### Tasks to carry out:
1 – Say whether each statement agrees with the post on simple images below: (a) General McChrystal was shown the slide in Kabul, (b) the post calls overly complex slides "Powerpoint Junk," and (c) the post says elegance is easily achieved. Answer yes or no for each, and quote the words of the post that decide it.
2 – Summarize the post on simple images below in three sentences.

### Source document:
Monday, April 4, 2011

Power of Simple Images

By Al Norval

Complexity is over-rated!

It’s easy to be complicated but it’s difficult to be simple. Elegance is simple, yet it is not easily achieved.

One of Lean’s most powerful principles is to make things visual. People often do this yet fail to think about what message they are trying to convey. The result is overly complex visuals which fail to meet their purpose. Confusion reigns. Instead, what we really want is to be able to understand the current condition at a glance. Then we can tell if we on target or off target so we can launch problem solving.

The same holds true in our communications. We’ve often heard that a picture is worth a thousand words but what if that picture is so complicated we can’t understand it. A thousand words may not be enough to explain it. In today’s age of powerful graphics available on every laptop, we often see fancy slides that look like a Las Vegas light show. We call this Powerpoint Junk. The image is so complex the message is lost.

Gen. Stanley A. McChrystal, the leader of American and NATO forces in Afghanistan, was shown a PowerPoint slide in Kabul last summer that was meant to portray the complexity of American military strategy. “When we understand that slide, we’ll have won the war,” General McChrystal dryly remarked, as the room erupted in laughter.

The Mental Model of simple visual images for all important things can dispel the fog of Big Company Disease and allow us to focus on the real problems.



  1. Al hits the nail right on the humans we tend to gravitate towards complexity, there is great satisfaction from being able to understand (or pretend to understand) a message from the abyss of chaos. Visuals must be simple, easy to understand at a glance so that we can comprehend current condition in an instant and know whether any decision or actions need to be made or taken. Value to an organization comes from people taking the right actions quickly, not doing detective work to figure out what the message was in the first place.

  2. As Andre said, complexity is easy - it's difficult to be simple. This is such a powerful concept, it's the subject of one of our Mental Model Brain Booster cards.
    Understanding what is going on at a glance allows us to move into problem solving much faster. Isn't that why we have the visuals in the first place?

(Items from a dataset)
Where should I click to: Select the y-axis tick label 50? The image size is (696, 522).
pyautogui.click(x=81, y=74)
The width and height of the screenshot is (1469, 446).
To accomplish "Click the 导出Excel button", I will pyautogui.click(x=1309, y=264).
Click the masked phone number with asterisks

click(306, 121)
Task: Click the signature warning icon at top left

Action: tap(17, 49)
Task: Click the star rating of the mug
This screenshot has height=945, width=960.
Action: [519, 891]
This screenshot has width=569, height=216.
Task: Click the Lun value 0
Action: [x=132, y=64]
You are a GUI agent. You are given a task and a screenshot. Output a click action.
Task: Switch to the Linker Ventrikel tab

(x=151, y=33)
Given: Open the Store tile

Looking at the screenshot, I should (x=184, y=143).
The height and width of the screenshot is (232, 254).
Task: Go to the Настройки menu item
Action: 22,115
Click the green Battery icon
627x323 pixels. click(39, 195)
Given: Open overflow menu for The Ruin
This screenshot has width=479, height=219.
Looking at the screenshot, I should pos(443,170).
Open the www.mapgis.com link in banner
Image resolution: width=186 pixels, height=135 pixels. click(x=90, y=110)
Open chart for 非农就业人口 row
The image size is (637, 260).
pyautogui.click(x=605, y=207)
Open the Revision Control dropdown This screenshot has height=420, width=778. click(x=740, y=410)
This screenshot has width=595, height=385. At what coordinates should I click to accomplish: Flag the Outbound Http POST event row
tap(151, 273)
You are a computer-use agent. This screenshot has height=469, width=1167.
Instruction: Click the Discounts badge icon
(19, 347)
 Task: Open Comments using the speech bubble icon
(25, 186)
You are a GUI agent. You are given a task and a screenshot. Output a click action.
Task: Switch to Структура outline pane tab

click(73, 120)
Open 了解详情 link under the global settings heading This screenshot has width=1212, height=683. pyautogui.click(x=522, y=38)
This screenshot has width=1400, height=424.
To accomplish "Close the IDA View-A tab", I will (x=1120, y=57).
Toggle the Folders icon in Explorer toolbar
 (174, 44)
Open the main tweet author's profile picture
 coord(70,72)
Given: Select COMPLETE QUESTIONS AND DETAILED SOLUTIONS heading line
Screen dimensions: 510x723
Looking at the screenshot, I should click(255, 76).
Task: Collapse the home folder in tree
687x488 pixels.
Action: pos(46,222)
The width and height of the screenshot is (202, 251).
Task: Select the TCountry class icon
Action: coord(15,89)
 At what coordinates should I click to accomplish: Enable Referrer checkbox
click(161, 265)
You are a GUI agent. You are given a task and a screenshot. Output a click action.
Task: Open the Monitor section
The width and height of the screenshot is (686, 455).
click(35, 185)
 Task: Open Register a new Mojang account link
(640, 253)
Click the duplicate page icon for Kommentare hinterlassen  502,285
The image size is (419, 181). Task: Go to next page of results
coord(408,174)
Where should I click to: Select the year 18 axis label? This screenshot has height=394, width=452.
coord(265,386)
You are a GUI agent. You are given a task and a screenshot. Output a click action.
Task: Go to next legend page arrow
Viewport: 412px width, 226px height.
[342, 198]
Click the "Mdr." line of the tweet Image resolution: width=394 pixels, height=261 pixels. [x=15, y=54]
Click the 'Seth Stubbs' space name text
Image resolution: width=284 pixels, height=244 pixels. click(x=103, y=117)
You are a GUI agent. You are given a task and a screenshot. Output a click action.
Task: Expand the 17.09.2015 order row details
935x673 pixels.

### Task-by-task outputs:
1 –
(a) Yes: "was shown a PowerPoint slide in Kabul last summer."
(b) Yes: "We call this Powerpoint Junk."
(c) No: "Elegance is simple, yet it is not easily achieved."

2 – Making things visual is one of Lean's most powerful principles, but people often produce overly complex visuals that fail their purpose, when the goal is to understand the current condition at a glance and tell whether things are on target. The same holds for communications, where fancy slides become so complex that the message is lost, and General McChrystal joked about a PowerPoint slide on American military strategy that the war would be won when it was understood. Simple visual images for all important things can dispel the fog of Big Company Disease and let people focus on the real problems.